**Source passage**
# Ford 340B Loader gear grinding



## Mark 1952 (Jan 10, 2009)

I have a Ford 340 B industrial tractor loader (about the same as a 4000 Ford). When I first crank the tractor the transmission shifts fine, as the tractor warms up it is impossible to shift the gears without grinding them and gets worse the longer the tractor is run. I replaced the clutch about 2 years ago and it shifted fine for about a year. I have tried adjusting the clutch using the external clutch rod and it does not help. Could a bad throw out bearing be causing the problem? Does anyone have any idea what can cause this problem?


----------



## Live Oak (Dec 22, 2003)

I am not familiar with this particular tractor. Does it have a slave cylinder to assist clutch operation?


----------



## Mark 1952 (Jan 10, 2009)

*slave cylinder*

The tractor does not have a slave cylinder. The clutch rod operates a yoke on the throw out bearing. It is a standard transmission with high low lever.


----------



## Live Oak (Dec 22, 2003)

This is sypmtoms of the clutch sticking. If the clutch is not sticking to the flywheel or diaphram, I would suspect the throw out bearing is seizing up to the input shaft to the transmission after a short while of opertation. This would indeed cause the problems you are experiencing. Is there an access plate you can remove to get a look at the throw out bearing? Many times the throw out bearing is greasable. You may be able to grease it and free things up without splitting the tractor.


----------



## Mark 1952 (Jan 10, 2009)

Thanks for your help. I will check for an access plate, I was hoping for some solution other than splitting the tractor, It is a bear to take the front end loader off since it was designed as a loader with hydraulics running off a pump on the front of the engine rather than an internal pump. My main question was if the throw out bearing could cause the problem and you answered that.
Thanks very much.
Mark


----------



## Live Oak (Dec 22, 2003)

In any case, try to have a look and find an access cover so you can find out by eye ball what is going on in there.


----------



## Christopher k (Oct 5, 2021)

Hey guys, i know this is an old post. Just wondering what the outcome was? I have the same tractor with similar issues.

Any input would be greatly appreciated


----------

**Stored records**
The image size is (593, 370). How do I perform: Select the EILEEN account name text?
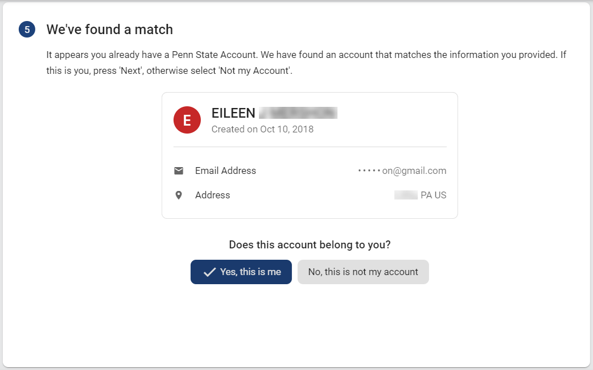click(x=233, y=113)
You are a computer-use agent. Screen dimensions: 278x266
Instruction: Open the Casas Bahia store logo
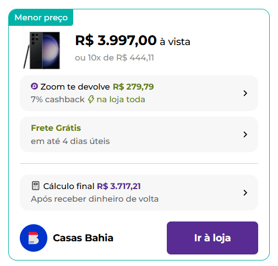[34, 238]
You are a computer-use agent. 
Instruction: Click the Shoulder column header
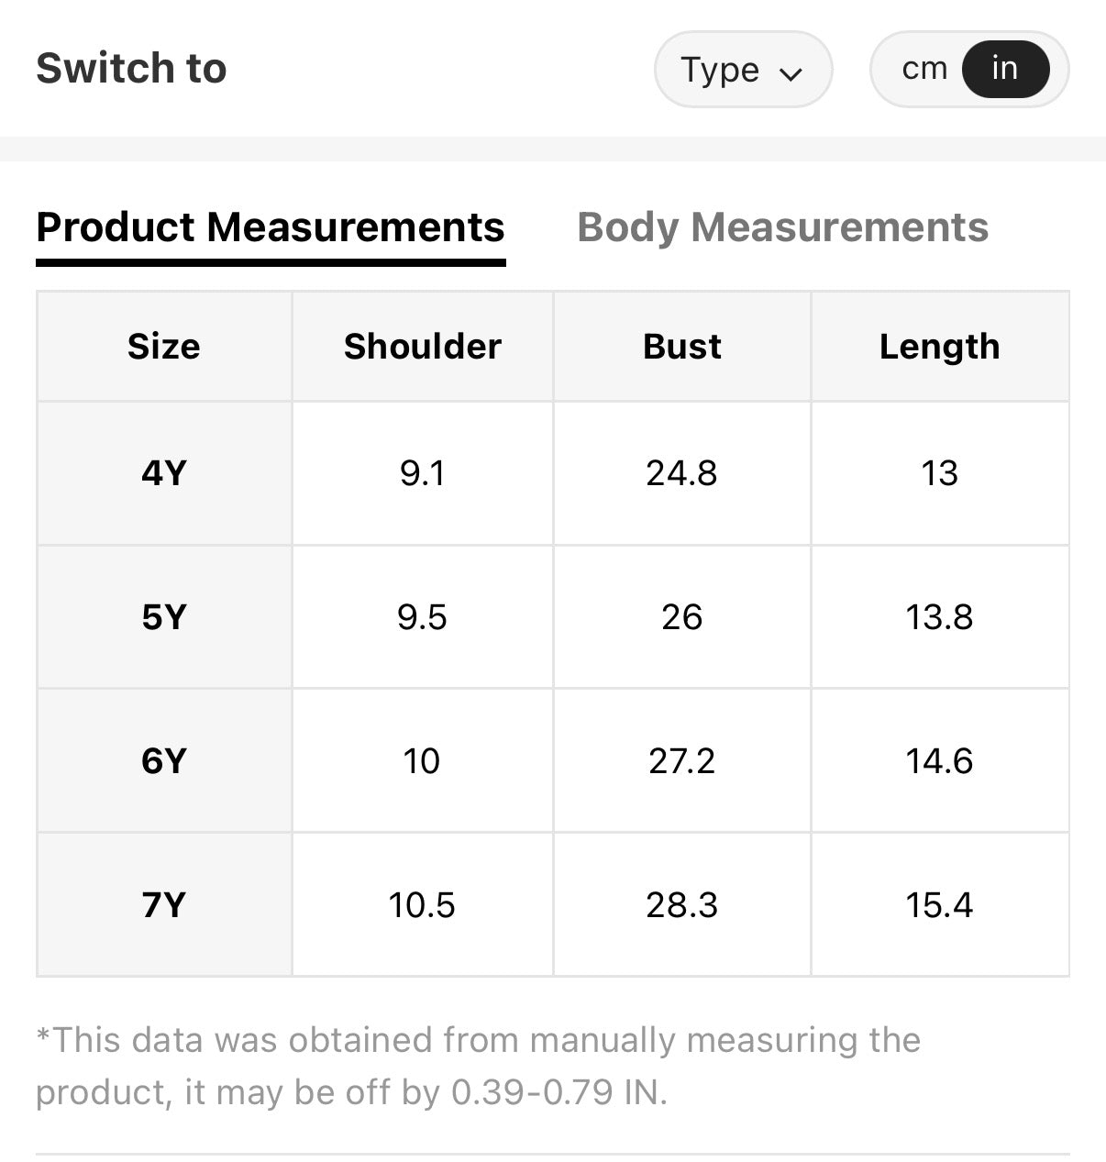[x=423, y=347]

--

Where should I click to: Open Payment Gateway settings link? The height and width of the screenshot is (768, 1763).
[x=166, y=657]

---

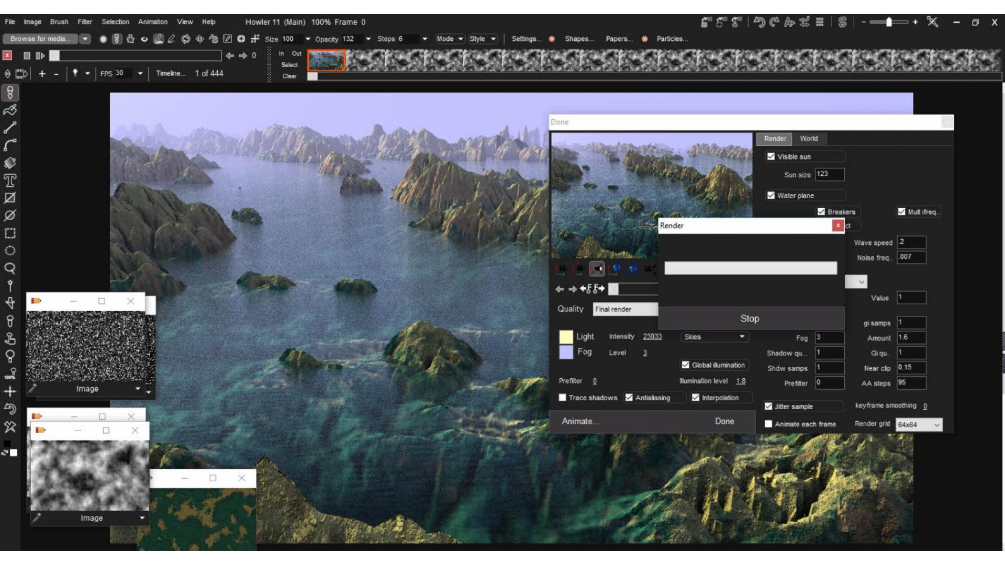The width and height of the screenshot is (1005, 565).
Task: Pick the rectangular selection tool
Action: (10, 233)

**Brief**
Decide whether each statement agrees with the thread on the Ford 340B loader, answering yes or no and quoting the words of the thread that settle it. 1. The tractor has a slave cylinder. 2. The clutch was replaced about two years ago. 3. Adjusting the clutch with the external clutch rod stopped the grinding. The entries are separate material.

**Answer to the problem**
1. No: "The tractor does not have a slave cylinder."
2. Yes: "I replaced the clutch about 2 years ago"
3. No: "I have tried adjusting the clutch using the external clutch rod and it does not help."